(Raw data):
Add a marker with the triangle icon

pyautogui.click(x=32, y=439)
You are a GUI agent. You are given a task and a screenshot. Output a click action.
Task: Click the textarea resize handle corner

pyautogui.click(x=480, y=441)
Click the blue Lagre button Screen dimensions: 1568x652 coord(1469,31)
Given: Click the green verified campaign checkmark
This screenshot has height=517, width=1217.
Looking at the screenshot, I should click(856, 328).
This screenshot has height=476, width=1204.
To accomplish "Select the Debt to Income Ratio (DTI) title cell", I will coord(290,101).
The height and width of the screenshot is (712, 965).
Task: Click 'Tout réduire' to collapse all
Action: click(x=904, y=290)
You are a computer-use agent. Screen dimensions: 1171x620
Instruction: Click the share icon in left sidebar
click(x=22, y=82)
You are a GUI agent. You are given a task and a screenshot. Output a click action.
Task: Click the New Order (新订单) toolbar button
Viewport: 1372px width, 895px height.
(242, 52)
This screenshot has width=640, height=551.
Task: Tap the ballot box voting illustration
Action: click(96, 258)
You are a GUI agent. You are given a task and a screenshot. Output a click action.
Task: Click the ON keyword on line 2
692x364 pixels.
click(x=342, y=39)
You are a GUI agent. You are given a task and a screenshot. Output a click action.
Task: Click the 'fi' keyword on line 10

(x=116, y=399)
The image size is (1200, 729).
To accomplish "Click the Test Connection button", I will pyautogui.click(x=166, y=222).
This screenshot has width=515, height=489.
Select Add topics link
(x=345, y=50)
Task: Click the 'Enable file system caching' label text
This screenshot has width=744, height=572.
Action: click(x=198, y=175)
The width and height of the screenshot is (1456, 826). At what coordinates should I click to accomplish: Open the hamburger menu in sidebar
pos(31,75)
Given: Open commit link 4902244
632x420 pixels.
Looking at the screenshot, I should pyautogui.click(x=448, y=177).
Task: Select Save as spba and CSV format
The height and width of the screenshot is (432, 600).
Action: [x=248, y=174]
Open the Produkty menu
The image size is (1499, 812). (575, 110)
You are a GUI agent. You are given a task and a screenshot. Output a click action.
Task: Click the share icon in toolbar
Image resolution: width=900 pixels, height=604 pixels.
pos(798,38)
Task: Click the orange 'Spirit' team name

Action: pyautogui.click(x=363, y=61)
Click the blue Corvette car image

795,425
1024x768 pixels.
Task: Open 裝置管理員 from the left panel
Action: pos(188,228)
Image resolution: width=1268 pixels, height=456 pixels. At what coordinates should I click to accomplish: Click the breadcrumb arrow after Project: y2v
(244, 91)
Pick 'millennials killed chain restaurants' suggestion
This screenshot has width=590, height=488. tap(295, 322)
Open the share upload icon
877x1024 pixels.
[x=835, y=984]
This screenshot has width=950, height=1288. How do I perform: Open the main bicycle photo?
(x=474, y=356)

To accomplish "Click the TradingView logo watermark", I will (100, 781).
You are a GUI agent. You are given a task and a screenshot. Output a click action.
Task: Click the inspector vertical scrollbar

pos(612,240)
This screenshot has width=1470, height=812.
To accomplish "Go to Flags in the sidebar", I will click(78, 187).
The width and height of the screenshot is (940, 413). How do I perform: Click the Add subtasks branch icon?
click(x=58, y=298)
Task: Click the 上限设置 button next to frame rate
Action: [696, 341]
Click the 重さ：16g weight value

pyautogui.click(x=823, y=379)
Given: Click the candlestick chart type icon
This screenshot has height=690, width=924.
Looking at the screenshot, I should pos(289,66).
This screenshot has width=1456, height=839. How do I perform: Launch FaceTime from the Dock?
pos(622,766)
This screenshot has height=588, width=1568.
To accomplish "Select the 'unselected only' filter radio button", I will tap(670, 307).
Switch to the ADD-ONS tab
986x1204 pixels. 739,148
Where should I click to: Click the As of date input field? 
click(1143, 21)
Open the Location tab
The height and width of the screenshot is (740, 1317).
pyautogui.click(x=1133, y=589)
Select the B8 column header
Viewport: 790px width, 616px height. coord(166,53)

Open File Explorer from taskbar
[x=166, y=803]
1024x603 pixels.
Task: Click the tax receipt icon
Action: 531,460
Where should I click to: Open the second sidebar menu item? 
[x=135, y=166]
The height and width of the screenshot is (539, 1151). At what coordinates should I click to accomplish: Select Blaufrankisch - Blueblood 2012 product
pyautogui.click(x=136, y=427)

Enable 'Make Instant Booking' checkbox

(Stated exercise):
Give all the rows above again, changing each "sidebar" to "side panel" and leaving everything else unchanged.

(Answer):
Add a marker with the triangle icon

pyautogui.click(x=32, y=439)
You are a GUI agent. You are given a task and a screenshot. Output a click action.
Task: Click the textarea resize handle corner

pyautogui.click(x=480, y=441)
Click the blue Lagre button Screen dimensions: 1568x652 coord(1469,31)
Given: Click the green verified campaign checkmark
This screenshot has height=517, width=1217.
Looking at the screenshot, I should click(856, 328).
This screenshot has height=476, width=1204.
To accomplish "Select the Debt to Income Ratio (DTI) title cell", I will coord(290,101).
The height and width of the screenshot is (712, 965).
Task: Click 'Tout réduire' to collapse all
Action: click(x=904, y=290)
You are a computer-use agent. Screen dimensions: 1171x620
Instruction: Click the share icon in left side panel
click(x=22, y=82)
You are a GUI agent. You are given a task and a screenshot. Output a click action.
Task: Click the New Order (新订单) toolbar button
Viewport: 1372px width, 895px height.
(242, 52)
This screenshot has width=640, height=551.
Task: Tap the ballot box voting illustration
Action: click(96, 258)
You are a GUI agent. You are given a task and a screenshot. Output a click action.
Task: Click the ON keyword on line 2
692x364 pixels.
click(x=342, y=39)
You are a GUI agent. You are given a task and a screenshot. Output a click action.
Task: Click the 'fi' keyword on line 10

(x=116, y=399)
The image size is (1200, 729).
To accomplish "Click the Test Connection button", I will pyautogui.click(x=166, y=222).
This screenshot has width=515, height=489.
Select Add topics link
(x=345, y=50)
Task: Click the 'Enable file system caching' label text
This screenshot has width=744, height=572.
Action: click(x=198, y=175)
The width and height of the screenshot is (1456, 826). At what coordinates should I click to accomplish: Open the hamburger menu in side panel
pos(31,75)
Given: Open commit link 4902244
632x420 pixels.
Looking at the screenshot, I should pyautogui.click(x=448, y=177).
Task: Select Save as spba and CSV format
The height and width of the screenshot is (432, 600).
Action: [x=248, y=174]
Open the Produkty menu
The image size is (1499, 812). (575, 110)
You are a GUI agent. You are given a task and a screenshot. Output a click action.
Task: Click the share icon in toolbar
Image resolution: width=900 pixels, height=604 pixels.
pos(798,38)
Task: Click the orange 'Spirit' team name

Action: pyautogui.click(x=363, y=61)
Click the blue Corvette car image

795,425
1024x768 pixels.
Task: Open 裝置管理員 from the left panel
Action: pos(188,228)
Image resolution: width=1268 pixels, height=456 pixels. At what coordinates should I click to accomplish: Click the breadcrumb arrow after Project: y2v
(244, 91)
Pick 'millennials killed chain restaurants' suggestion
This screenshot has width=590, height=488. tap(295, 322)
Open the share upload icon
877x1024 pixels.
[x=835, y=984]
This screenshot has width=950, height=1288. How do I perform: Open the main bicycle photo?
(x=474, y=356)

To accomplish "Click the TradingView logo watermark", I will (100, 781).
You are a GUI agent. You are given a task and a screenshot. Output a click action.
Task: Click the inspector vertical scrollbar

pos(612,240)
This screenshot has width=1470, height=812.
To accomplish "Go to Flags in the side panel", I will click(78, 187).
The width and height of the screenshot is (940, 413). How do I perform: Click the Add subtasks branch icon?
click(x=58, y=298)
Task: Click the 上限设置 button next to frame rate
Action: [696, 341]
Click the 重さ：16g weight value

pyautogui.click(x=823, y=379)
Given: Click the candlestick chart type icon
This screenshot has height=690, width=924.
Looking at the screenshot, I should pos(289,66).
This screenshot has width=1456, height=839. How do I perform: Launch FaceTime from the Dock?
pos(622,766)
This screenshot has height=588, width=1568.
To accomplish "Select the 'unselected only' filter radio button", I will tap(670, 307).
Switch to the ADD-ONS tab
986x1204 pixels. 739,148
Where should I click to: Click the As of date input field? 
click(1143, 21)
Open the Location tab
The height and width of the screenshot is (740, 1317).
pyautogui.click(x=1133, y=589)
Select the B8 column header
Viewport: 790px width, 616px height. coord(166,53)

Open File Explorer from taskbar
[x=166, y=803]
1024x603 pixels.
Task: Click the tax receipt icon
Action: 531,460
Where should I click to: Open the second side panel menu item? 
[x=135, y=166]
The height and width of the screenshot is (539, 1151). At what coordinates should I click to accomplish: Select Blaufrankisch - Blueblood 2012 product
pyautogui.click(x=136, y=427)

Enable 'Make Instant Booking' checkbox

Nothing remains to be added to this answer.